子供を傷つけないために親として心得ておくこと

2020年8月19日

現実の問題として合格率を肝に命じる

中学受験で第一志望に合格できる割合は、3割程度と言われています。もちろん、同じ第一志望といっても、手堅く選んだ末の第一志望と、「あわよくば」の記念受験とでは、だいぶ事情も異なりますが、志望する学校に入学するのが簡単ではないことは確かなことです。

したがって、親として「不合格となる子供の方が多い」という現実は、あらかじめ受け止めておく必要があると思います。

子供へのアプローチ

厳しい現実を受け止めれば受け止めるほど、危機感をもった親としては、つい子供にも同じ危機感の共有を求めてしまいがちです。

確かに危機感の共有も多少は必要ですが、それが過ぎると子供のモチベーションにも影響してしまい、さじ加減が難しいところです。場合によっては「どうせ頑張ったって、あの学校は無理だ」と諦めモードになってしまいかねません。
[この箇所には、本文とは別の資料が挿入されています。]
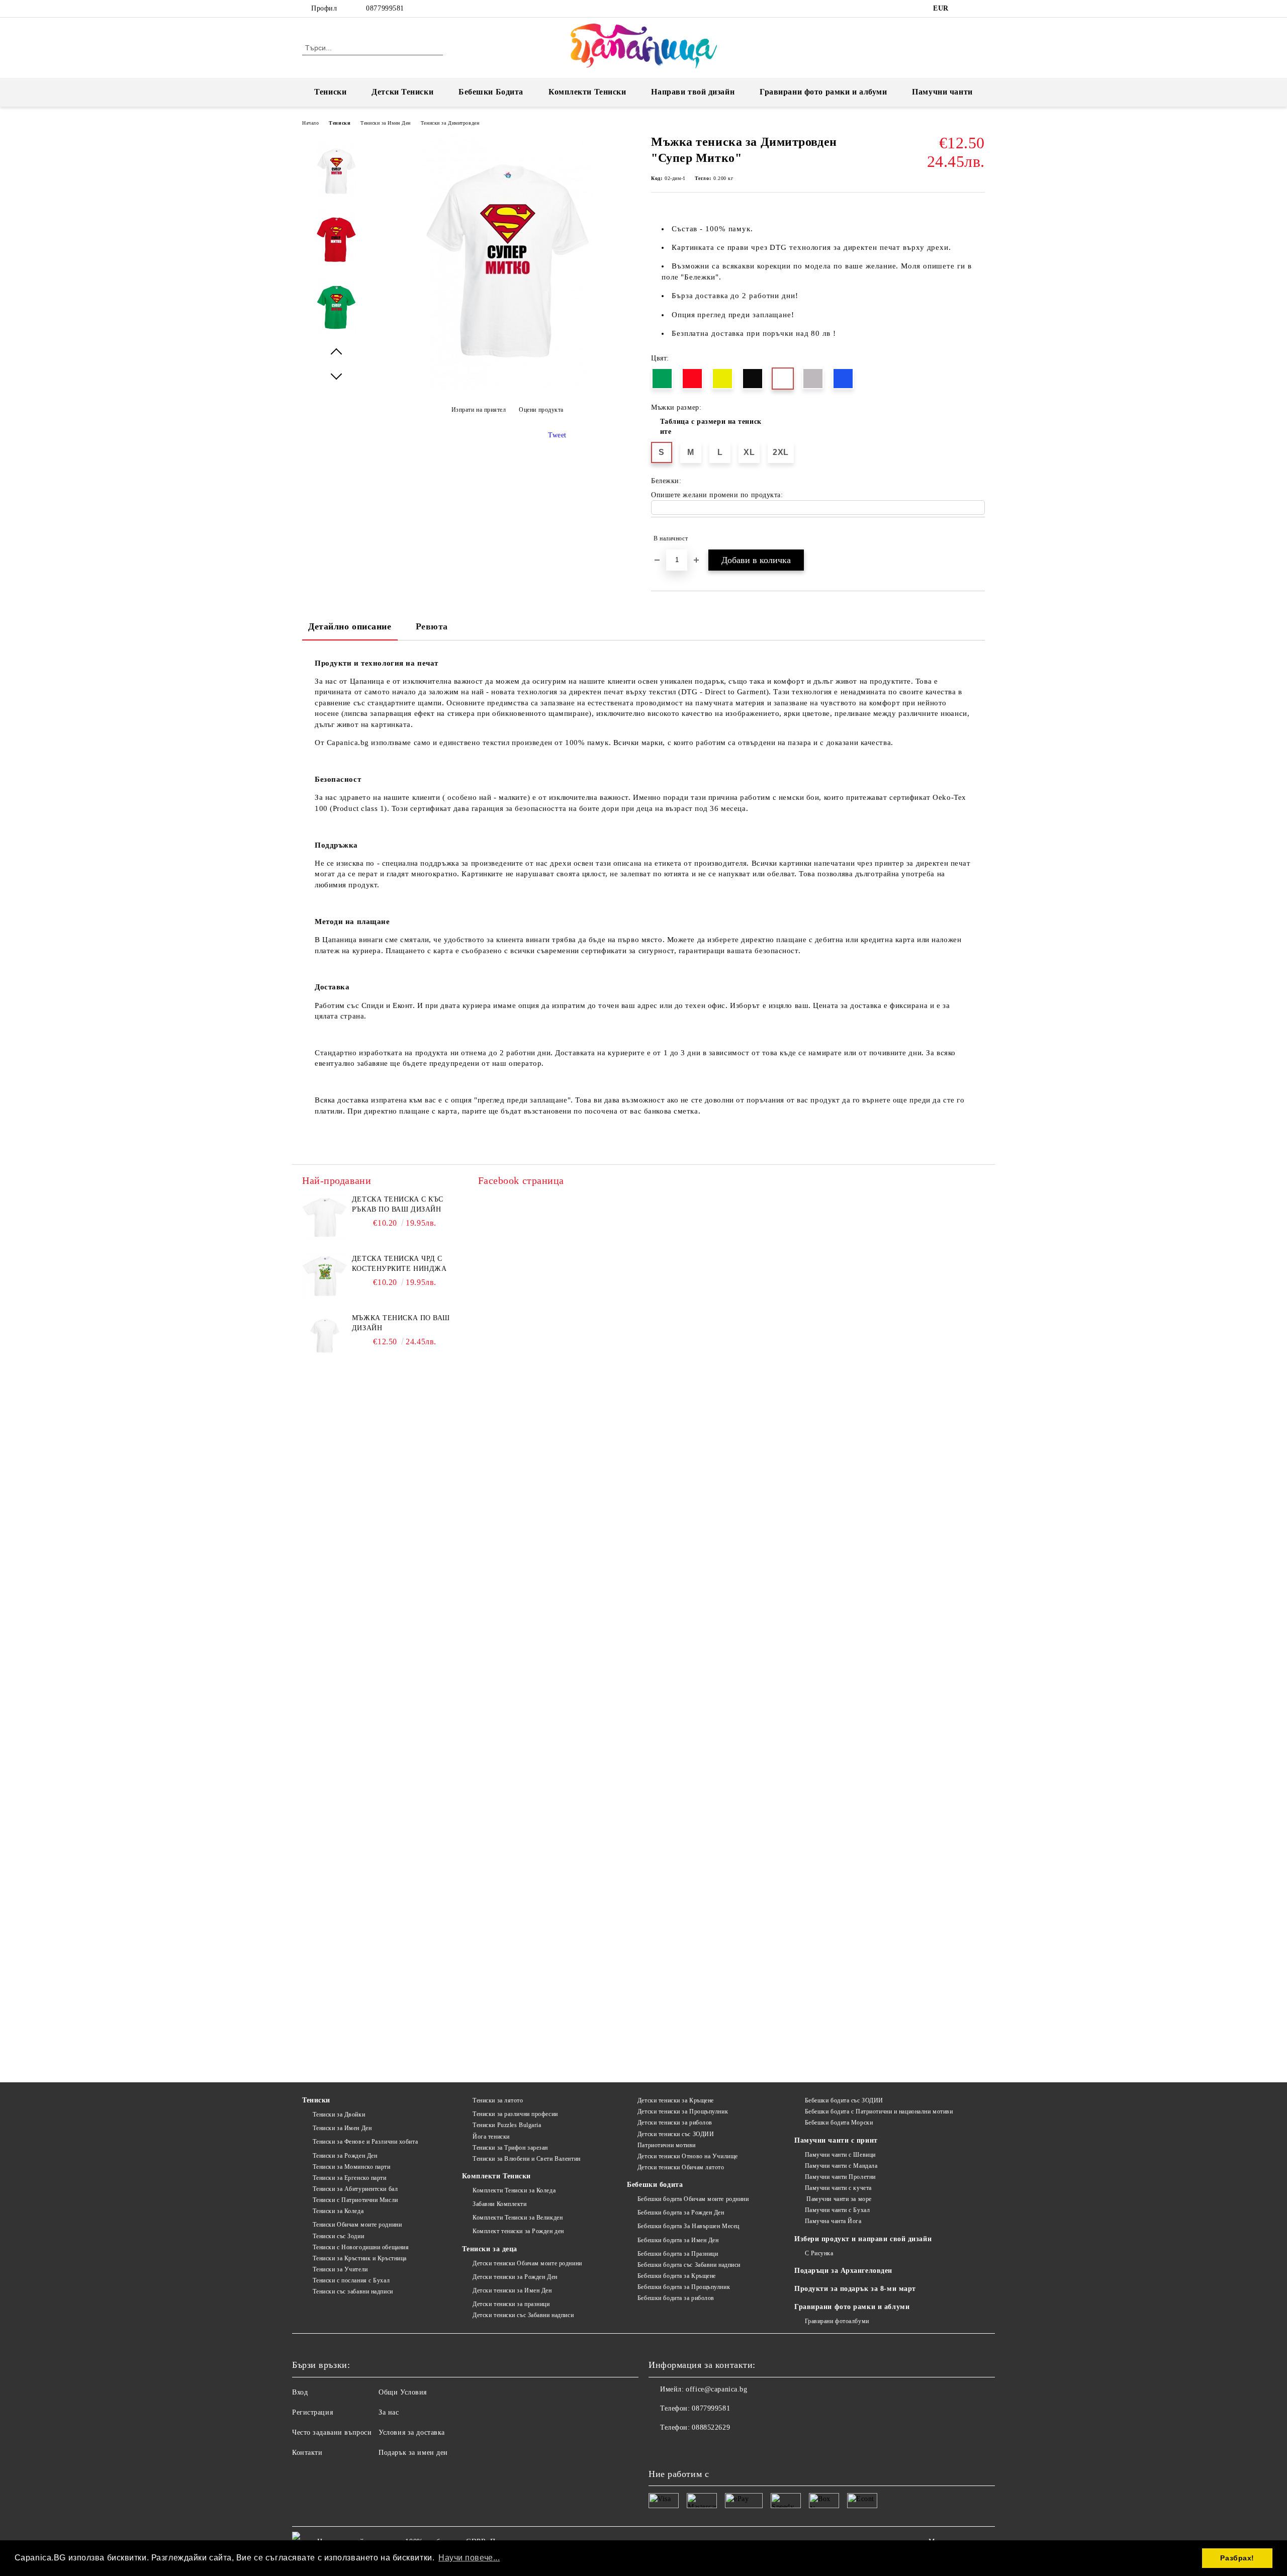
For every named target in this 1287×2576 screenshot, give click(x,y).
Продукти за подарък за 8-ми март (855, 2288)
しかし、一方で子供の「のんき」な様子や仕草、発言に遭遇すると、黙って見過ごすわけにはいかず、きつく言いたくなってしまいます。

親の「言いたくなる気持ち」と、子供の行動改善・危機感共有の両方を満たす方法として、マイナスの発言は慎み、プラスの表現に変換して行動を促すことがおすすめです。

我が家でも、打たれ弱い子供にあまりプレッシャーをかけるのはよくないと思い、「そのようなことでは、○○○中学に不合格になるぞ」といった類のマイナス発言は慎み、「さあ、○○○中学に行こうぜ」「あと少しの頑張りで○○○中学にも届きそうだ」と発するように心がけています。

精神論となってしまいますが、まずは机に向かわせることが最優先事項と考え、まるでハーフタイム中のコーチにでもなったかのように子供に声をかけます。「黙っていられない」親の気持ちは、これでだいぶ解消されます。

最悪の結果も想定しておく

親としては、子供を「その気」にさせておきながらも、一方では「3割しか第一志望に行けない」現実を直視しなければなりません。

私は「第一志望どころか全ての志望校に不合格となった場合でも、平然と受け止めてあげなければ」と肝に銘じています。そうに思うようになったのは、あることがきっかけでした。

以前、塾で行われたテストの結果を見て、あからさまに私が態度に示してしまい、息子が大泣きしたことがあったからです。

そのテストに至るまでの間、親子ともども今回は相当に頑張ったと自負していたので、「きっと成績もかなり上がっているだろう」と期待していました。ところが、結果は成績ダウン。まったく想定していなかったためか、本人以上に私が落胆してしまいました。「あの頑張りは何だったのか・・・」と。

私は日頃から、怒ることも、怒鳴ることもほとんどないので、それが原因で子供が泣くようなことはありません。しかし、そのときは落胆した私の姿を見て、息子が大泣きしてしまったのです。

大いに反省しました。

子供を傷つけないための心の準備

子供は「受験を『自分事(じぶんごと)』として考えなければならない」と言われますが、「親の期待に応えたい」という気持ちも動機の一つになっているに違いありません。

あのときの息子の涙は、自分への悔しさもあったでしょうが、親の期待に応えられなかったこと、親を落胆させてしまったことの罪悪感や辛さのほうが大きかったのだと思います。

もしかしたら、息子のやる気を削いでしまったかもしれない、「受験をやめる」と言い出すかもしれないと心配しましたが、その後も彼は勉強を続けています。

あれ以来、試験の結果に一喜一憂することなく(もちろん、よかったときは褒めますが)、なるべく淡々としているよう努めているつもりです。家の中の雰囲気は明るく柔らかく、親も子も、やるべきことを淡々とこなしていくといった感じが望ましいと考えています。

迎える受験本番。仮に残念な結果であったとして、「あのとき」と同じように私が落胆した態度を示せば、子供の受けるショックは「あのとき」の比ではないでしょう。

少なくとも子供の前では、平静を装っていられるよう、親としては「心の準備」をしておきたいものです。